# START OF Source document

Indeed with the rise of YouTube and an increase of those lazy listeners who would prefer to watch a video rather than actually go out and buy a single, there needs to be some sort of inventive or controversial element to the music videos which are being produced. Make a video that generates enough internet attention so it will be spoken about on radio shows and gain TV momentum, more people will hear about it, and then they'll start searching to see what all the fuss is about.

This move and genius piece of marketing has led to music videos becoming increasingly controversial in order to grab our easily-lost attention. Let's take, for example Odd Future. I'm a massive Odd Future fan, and I do truly love their music, but what was initially intriguing about them was being able to watch Tyler, the Creator eat a cockroach and subsequently throw it up, and seeing fellow OFWGKTA member Earl Sweatshirt and his friends make a cocktail of drugs in a blender and then pull their teeth out. These controversial music videos earned them a lot of attention, and the accolade of being "at the vanguard of modern hip-hop". Not too bad, for a few teenagers who initially were pissing around with a video camera.

# END OF Source document

Problem statement — According to the text on controversial music videos, what accolade did Odd Future's videos earn them? The rows that follow have nothing to do with the text.

# START OF Provided records

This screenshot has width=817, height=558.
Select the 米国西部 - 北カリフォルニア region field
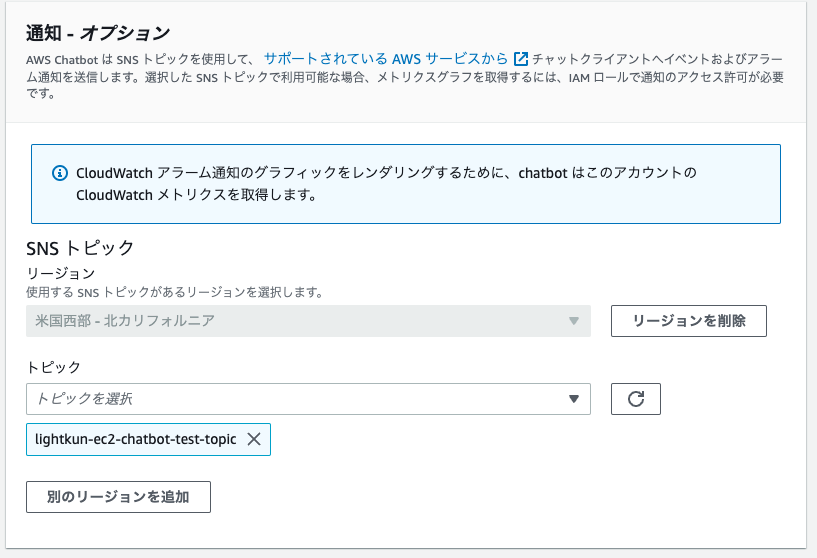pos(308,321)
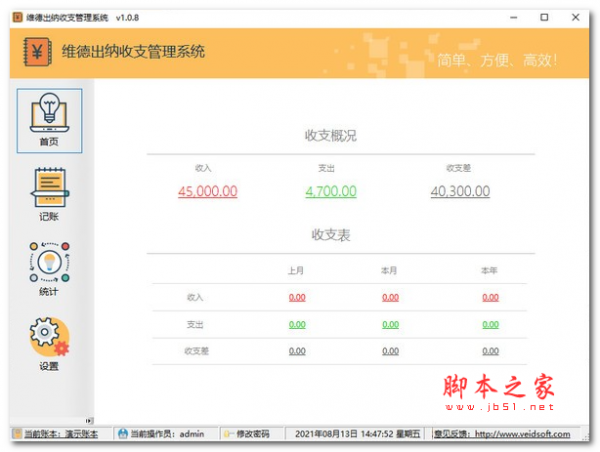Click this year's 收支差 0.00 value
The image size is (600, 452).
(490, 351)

# END OF Provided records
# START OF Provided records

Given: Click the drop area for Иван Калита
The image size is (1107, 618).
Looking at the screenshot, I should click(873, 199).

# END OF Provided records
# START OF Provided records

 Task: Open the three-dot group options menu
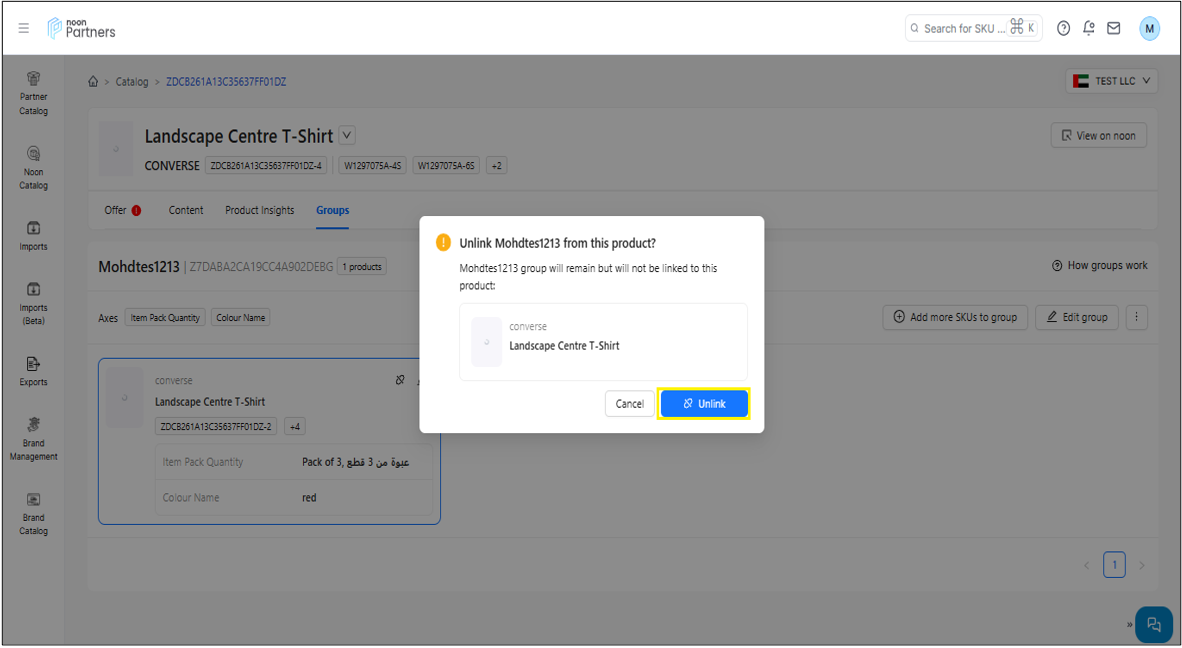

# END OF Provided records

Answer to this task — Being "at the vanguard of modern hip-hop."